While the qualitative statements are interesting and suggest that some of the ANA might be due to preferences, it would be valuable to explicity examine reasons for ANA within the context of health state valuations. Currently, the qualitative statements that are collected as part of the EQ-VT are not designed specifically to capture reasons for ANA. If heuristic decision making is common in health state valuations, studies have shown some relatively straightforward design mechanisms that might help mitigate this (see, for example, Jonker et al. [21]), which may be useful to consider in further studies that are designed to estimate national value sets.

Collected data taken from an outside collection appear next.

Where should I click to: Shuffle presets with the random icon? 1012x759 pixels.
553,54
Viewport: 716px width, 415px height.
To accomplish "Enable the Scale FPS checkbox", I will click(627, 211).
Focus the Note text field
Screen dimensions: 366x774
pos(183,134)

A limitation of this paper is that we have considered the impact of ANA in isolation. It is likely that some of the estimated ANA is confounded with other types of heterogeneity. For example, some respondents may have considered some dimensions but given them less weight, and this could lead to these respondents being mischaracterised as non-attenders [32]. Therefore, the results could represent the upper bounds in terms of ANA in this data set, similar to Hole et al. [18]. Moreover, there may be other differences between respondents, such as differences in the degree of scale heterogeneity, which could impact findings. We were interested in exploring potential patterns of ANA and therefore we estimated an ECLC model. However, using a stepwise approach to determine the inclusion of latent classes can impact the estimated coefficients, p-values and standard errors, and it is unlikely to capture the full patterns of ANA within the data. As a result, we included the EAA specification as it does not rely on stepwise identification of classes. However, other modelling approaches could be estimated; for example, models that accommodate preference heterogeneity and ANA simultaneously that do not rely on stepwise identification of ANA [e.g. 21, 31]. Moreover, our study did not include any indicators within the survey instrument to determine whether ANA was the result of preferences or decision heuristics. Including such an indicator within the survey would have helped to determine more realistically the impact of ANA on health state valuations.

5 Conclusion

While many studies have found that ANA is present in DCE datasets, the impacts of ANA on results tends to be study-specific (i.e. some studies have found large impacts while others have not). Given this observation, and the estimation of many national valuation sets for the EQ-5D-5L (and other preference-based instruments), ongoing consideration of this issue could offer further reassurance on the impact of ANA in other valuation studies and whether ANA is the result of decision heuristics or preferences.